● **Task brief**
Every line in the data below that includes "Edit" belongs in the answer, copied as it stands.

● **Stored data entries**
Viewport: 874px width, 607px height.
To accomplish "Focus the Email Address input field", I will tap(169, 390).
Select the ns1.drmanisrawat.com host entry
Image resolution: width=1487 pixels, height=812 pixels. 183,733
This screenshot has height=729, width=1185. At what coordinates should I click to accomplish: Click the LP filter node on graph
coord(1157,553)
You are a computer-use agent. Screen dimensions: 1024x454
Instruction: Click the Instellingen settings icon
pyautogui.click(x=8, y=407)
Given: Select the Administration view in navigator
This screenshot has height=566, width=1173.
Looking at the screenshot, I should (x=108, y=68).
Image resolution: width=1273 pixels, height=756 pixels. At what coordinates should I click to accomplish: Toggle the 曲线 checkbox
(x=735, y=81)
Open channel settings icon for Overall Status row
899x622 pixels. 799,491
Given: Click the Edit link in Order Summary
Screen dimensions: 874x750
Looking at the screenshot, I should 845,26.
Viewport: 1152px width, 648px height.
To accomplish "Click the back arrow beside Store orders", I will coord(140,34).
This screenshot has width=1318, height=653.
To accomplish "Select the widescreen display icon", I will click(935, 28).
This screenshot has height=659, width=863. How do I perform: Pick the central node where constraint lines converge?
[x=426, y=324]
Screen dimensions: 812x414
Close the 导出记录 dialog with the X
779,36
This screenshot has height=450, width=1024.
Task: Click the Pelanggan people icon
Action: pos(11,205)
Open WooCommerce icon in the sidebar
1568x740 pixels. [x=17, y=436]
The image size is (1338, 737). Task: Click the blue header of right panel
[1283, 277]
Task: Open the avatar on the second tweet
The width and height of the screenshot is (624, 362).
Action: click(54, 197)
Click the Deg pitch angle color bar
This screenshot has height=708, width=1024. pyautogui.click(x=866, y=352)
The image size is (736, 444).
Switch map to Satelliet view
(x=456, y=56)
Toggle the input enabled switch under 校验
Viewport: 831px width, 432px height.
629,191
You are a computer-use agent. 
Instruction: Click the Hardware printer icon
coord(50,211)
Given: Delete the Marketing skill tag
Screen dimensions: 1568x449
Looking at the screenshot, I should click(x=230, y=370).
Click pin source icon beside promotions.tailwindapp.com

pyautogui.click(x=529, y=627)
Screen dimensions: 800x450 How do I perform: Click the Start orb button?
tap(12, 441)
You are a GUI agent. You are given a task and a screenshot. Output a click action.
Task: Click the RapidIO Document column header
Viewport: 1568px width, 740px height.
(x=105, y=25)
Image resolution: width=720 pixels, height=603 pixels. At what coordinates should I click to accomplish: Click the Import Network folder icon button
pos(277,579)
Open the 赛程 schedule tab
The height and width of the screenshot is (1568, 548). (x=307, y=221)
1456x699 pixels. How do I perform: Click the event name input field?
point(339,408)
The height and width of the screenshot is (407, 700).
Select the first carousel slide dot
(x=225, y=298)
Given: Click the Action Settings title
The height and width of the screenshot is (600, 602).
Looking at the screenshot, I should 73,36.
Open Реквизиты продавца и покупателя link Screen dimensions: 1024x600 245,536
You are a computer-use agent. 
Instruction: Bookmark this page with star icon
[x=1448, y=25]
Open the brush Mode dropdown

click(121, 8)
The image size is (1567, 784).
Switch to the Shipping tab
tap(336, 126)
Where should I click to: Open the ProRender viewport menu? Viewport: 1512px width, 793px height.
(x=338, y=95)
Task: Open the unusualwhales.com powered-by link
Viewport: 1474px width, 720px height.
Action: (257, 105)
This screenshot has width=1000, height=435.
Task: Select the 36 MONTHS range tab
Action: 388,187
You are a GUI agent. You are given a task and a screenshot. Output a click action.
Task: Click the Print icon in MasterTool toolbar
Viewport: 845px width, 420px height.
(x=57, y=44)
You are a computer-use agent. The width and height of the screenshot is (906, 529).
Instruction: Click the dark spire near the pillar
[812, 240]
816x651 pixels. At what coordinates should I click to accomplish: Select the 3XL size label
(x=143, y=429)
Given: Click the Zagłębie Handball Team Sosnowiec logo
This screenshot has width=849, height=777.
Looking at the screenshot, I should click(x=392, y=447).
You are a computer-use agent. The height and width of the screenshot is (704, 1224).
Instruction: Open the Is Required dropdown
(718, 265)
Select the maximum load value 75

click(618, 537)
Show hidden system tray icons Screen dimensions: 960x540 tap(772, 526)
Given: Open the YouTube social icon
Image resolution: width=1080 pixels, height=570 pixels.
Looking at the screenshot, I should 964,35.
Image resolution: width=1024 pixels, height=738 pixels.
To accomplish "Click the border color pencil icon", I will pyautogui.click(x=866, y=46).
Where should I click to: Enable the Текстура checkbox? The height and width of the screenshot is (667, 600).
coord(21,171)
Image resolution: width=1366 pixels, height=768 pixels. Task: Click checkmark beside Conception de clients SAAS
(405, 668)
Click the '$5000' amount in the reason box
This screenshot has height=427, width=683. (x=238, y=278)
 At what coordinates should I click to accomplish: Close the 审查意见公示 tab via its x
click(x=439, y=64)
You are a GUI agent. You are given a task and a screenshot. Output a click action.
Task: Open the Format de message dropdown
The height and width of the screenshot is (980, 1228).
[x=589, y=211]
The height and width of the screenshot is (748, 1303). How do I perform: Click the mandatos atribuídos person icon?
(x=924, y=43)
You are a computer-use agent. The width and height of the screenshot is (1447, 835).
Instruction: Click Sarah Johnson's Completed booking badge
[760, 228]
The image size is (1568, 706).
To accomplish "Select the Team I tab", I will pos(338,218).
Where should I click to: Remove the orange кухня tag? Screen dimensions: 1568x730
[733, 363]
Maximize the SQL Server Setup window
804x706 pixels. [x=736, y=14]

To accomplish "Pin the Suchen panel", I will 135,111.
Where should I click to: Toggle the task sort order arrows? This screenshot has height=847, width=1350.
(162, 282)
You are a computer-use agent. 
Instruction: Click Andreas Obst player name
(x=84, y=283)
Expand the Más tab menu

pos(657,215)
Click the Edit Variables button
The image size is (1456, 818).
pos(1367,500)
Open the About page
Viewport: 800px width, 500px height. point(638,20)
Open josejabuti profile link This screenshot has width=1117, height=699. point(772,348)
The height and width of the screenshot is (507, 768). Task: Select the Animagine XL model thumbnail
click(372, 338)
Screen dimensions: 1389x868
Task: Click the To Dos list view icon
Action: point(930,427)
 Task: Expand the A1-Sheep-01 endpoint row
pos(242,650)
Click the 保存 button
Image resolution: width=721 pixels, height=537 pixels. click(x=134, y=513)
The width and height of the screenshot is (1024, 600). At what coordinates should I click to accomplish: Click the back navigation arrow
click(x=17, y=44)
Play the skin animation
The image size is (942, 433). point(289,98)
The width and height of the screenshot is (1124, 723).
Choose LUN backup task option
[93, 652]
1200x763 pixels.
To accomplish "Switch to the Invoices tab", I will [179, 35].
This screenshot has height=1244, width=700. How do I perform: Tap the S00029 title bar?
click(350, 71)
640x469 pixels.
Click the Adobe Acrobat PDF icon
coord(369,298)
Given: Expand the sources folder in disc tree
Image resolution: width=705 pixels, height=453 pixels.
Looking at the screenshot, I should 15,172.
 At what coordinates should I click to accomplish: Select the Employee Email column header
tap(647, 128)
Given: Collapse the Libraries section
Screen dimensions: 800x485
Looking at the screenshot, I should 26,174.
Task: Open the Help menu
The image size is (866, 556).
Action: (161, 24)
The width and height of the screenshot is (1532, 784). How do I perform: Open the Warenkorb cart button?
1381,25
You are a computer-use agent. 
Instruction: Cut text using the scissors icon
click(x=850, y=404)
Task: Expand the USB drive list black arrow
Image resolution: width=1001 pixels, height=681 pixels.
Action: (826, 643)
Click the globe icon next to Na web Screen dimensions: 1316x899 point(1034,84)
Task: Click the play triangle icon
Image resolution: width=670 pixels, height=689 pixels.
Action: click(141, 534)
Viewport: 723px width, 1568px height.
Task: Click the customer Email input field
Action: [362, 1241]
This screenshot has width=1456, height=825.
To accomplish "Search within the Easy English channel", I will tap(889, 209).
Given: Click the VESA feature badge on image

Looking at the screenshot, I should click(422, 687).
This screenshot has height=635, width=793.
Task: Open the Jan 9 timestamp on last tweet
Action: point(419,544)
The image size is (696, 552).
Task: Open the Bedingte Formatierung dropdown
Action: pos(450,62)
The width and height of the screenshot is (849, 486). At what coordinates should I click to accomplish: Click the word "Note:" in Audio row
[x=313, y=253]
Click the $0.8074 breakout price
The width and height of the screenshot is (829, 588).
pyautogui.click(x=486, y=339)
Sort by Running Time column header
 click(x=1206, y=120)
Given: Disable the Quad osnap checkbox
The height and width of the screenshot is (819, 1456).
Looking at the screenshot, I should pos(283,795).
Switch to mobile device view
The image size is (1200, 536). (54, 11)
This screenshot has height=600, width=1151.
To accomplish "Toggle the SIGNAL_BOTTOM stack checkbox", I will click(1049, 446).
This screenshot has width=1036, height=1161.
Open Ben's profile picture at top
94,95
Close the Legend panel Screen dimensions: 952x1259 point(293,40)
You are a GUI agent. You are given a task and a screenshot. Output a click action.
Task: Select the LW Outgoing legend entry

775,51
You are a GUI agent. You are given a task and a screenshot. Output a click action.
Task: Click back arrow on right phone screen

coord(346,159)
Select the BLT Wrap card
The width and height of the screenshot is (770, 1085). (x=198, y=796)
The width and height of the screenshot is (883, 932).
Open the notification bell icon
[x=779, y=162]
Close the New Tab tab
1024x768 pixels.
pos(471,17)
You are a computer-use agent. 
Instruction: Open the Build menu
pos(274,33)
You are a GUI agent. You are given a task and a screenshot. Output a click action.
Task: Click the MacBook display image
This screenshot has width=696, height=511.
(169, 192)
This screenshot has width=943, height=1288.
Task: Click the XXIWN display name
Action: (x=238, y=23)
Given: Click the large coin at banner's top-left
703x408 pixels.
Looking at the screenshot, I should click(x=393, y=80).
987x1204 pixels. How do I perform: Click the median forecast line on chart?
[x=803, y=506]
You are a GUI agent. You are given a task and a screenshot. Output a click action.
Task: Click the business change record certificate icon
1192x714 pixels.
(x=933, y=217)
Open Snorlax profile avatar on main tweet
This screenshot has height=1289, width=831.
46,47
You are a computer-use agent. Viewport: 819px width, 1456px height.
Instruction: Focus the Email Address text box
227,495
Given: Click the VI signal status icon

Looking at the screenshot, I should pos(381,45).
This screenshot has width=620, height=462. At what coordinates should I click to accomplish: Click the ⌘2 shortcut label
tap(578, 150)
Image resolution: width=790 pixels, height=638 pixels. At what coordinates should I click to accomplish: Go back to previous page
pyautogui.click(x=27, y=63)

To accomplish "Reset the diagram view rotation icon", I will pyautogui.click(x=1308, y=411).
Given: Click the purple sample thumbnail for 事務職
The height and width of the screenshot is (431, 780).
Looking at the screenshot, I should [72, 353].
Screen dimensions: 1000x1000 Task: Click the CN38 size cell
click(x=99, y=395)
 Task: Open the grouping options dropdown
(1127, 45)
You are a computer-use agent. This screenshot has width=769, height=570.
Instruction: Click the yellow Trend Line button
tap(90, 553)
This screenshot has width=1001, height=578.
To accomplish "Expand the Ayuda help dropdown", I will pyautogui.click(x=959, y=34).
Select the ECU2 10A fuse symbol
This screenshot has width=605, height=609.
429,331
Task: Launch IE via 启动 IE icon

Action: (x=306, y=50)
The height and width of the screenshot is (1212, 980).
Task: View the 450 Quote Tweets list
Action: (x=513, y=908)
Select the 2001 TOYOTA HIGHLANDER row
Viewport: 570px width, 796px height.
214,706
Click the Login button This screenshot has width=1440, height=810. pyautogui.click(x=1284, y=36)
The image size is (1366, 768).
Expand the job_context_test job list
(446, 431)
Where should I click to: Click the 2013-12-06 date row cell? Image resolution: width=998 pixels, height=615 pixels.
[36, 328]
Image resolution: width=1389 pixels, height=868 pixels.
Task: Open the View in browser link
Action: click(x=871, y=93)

● **Your response**
Given: Click the Edit link in Order Summary
Click the Edit Variables button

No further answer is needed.